For everyone else, it’s probably going to come down to a spinnerbait and flipping baits up in the bushes to target spawners. That’s what Drew Boggs plans to do, focusing primarily on pockets and cuts in which he expects fish to either already be spawning on preparing to move up.
Boggs finished eighth at Dale Hollow last fall, and he did so by running way up the Obey River to avoid the crowds and find a consistent shallow bite. This week, that’s likely not going to be an option.
“I was hoping to find something (in practice) that scares everyone else, but it just wasn’t happening,” Boggs says. “This lake has humbled me several times in the past and it very well might do it again.
“I think these fish are wanting to be [on the bank]. The fish I caught in practice look like they’re about to pop. I’m going to focus on those spawning pockets off the main river.”
Wagner agrees with Boggs’ assessment and figures someone is going to get on the right fish at the right time this week.

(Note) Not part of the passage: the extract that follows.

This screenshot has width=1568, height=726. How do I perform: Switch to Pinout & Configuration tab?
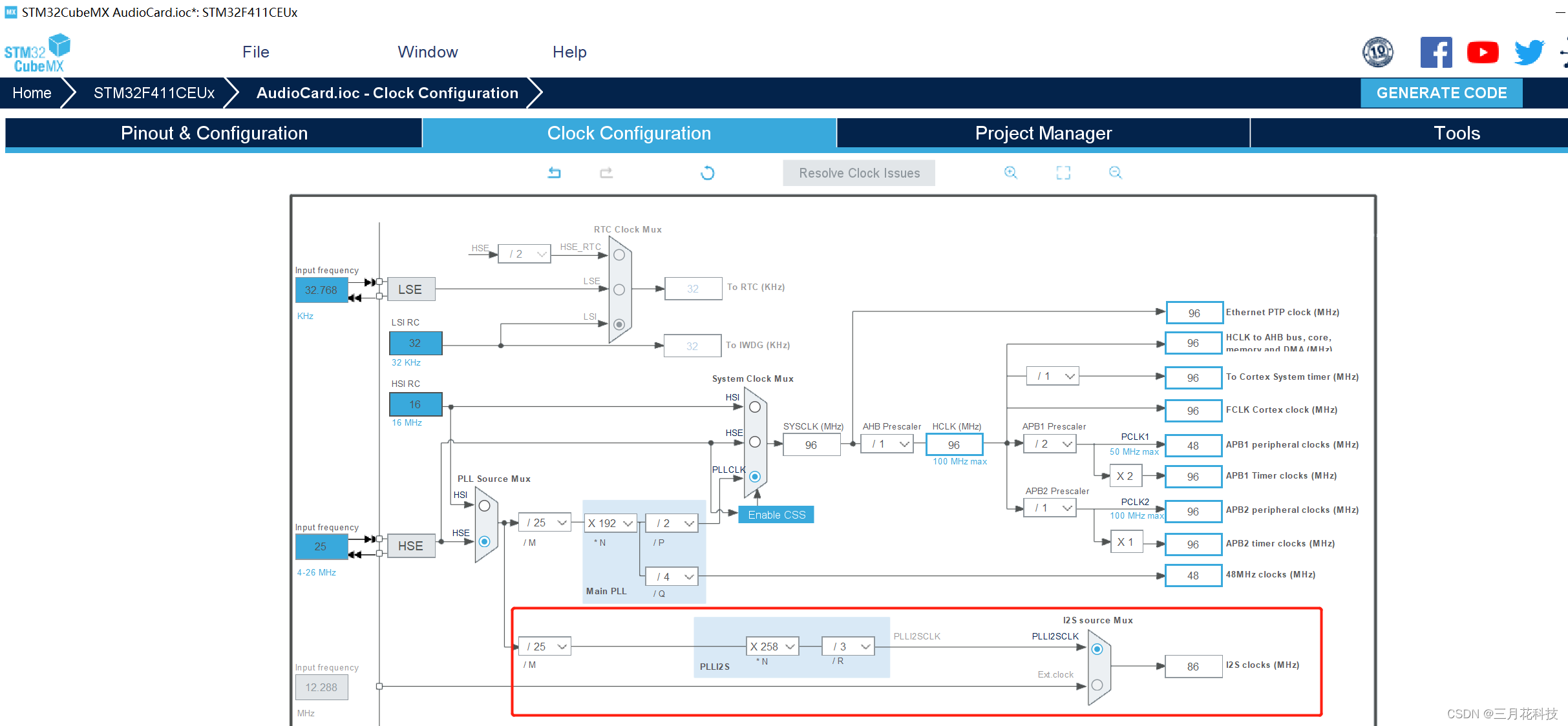pyautogui.click(x=214, y=133)
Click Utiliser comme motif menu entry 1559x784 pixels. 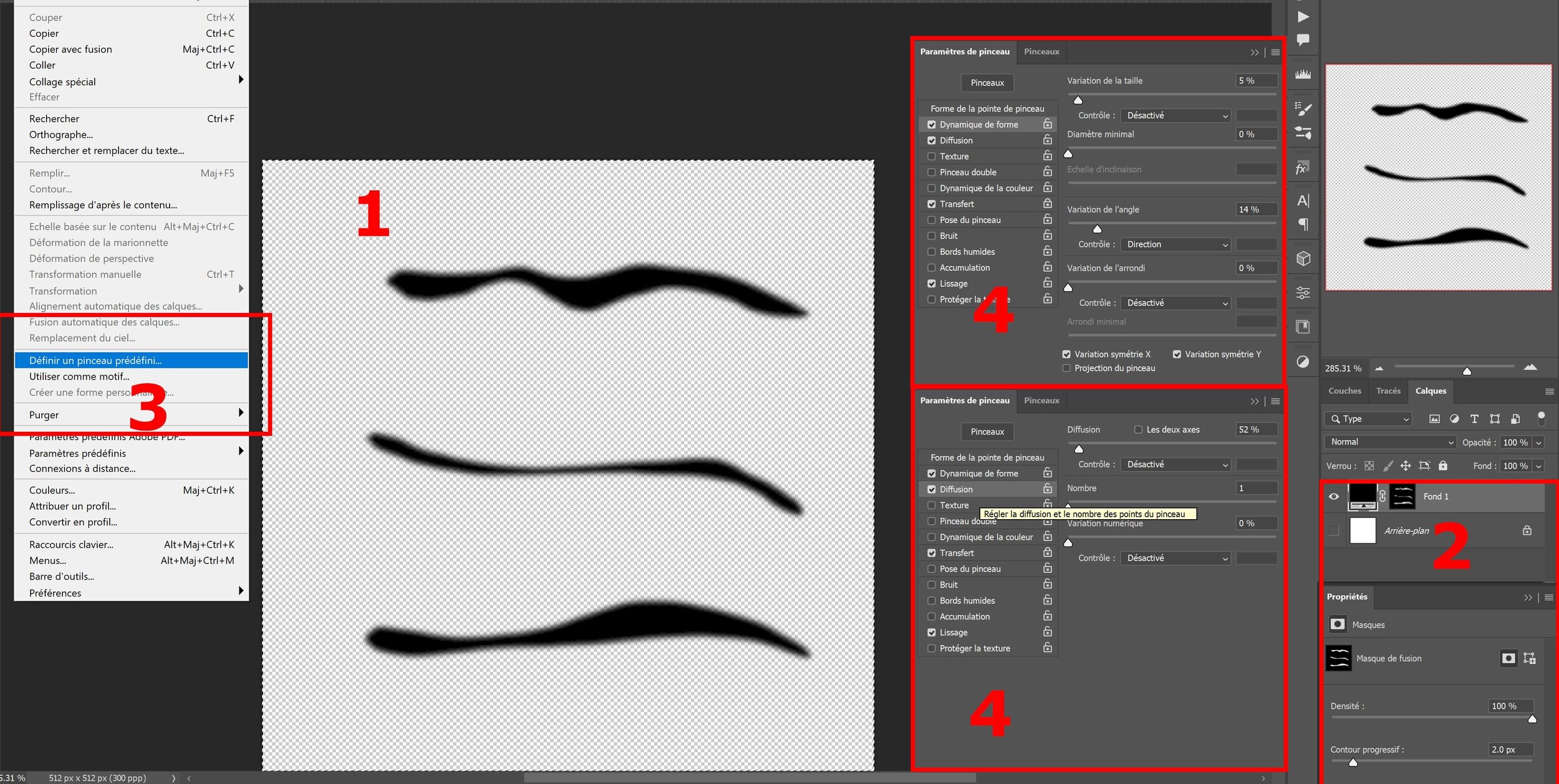[x=79, y=376]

“If somebody pulls up in the right pocket, they’ll get right on a spinnerbait,” he says. “Somebody could pull up on a point somewhere with a jerkbait or a crankbait with this water color and find the motherlode of largemouth on a point somewhere. Sometimes you pull up on the right spot at the right time with the right bait and it’s crazy how good it can be.”
And that’s really the biggest factor this week: As bad as the conditions are proving to be, Dale Hollow contains some excellent quality, and those fish have to be somewhere.
Boggs, Wagner and Ratliff are all fairly optimistic about weight totals this week, even with the adverse conditions. Boggs expects it to take about 16 pounds a day to make the Top 10 cut, while Wagner and Ratliff estimate anywhere between 12 and 15 pounds a day.
“The biggest stringer I ever caught off a bed was March 31 a couple years ago,” Wagner recalls. “I still don’t know that they won’t pull up, but it hasn’t happened yet. They don’t all have their nose up on the bank, but I have a feeling quite a few of them do.”
Boggs agrees, noting that he’s never fished Dale Hollow in the spring, but he knows they’re going to be a shallow bite at some point.
“I’ve never been here around the spawn,” he says. “For me, it’s just trying to find an area that has a bunch of fish in it. I feel like the fish should be moving up, and today is not as good as tomorrow will be and tomorrow not as good as the next day.”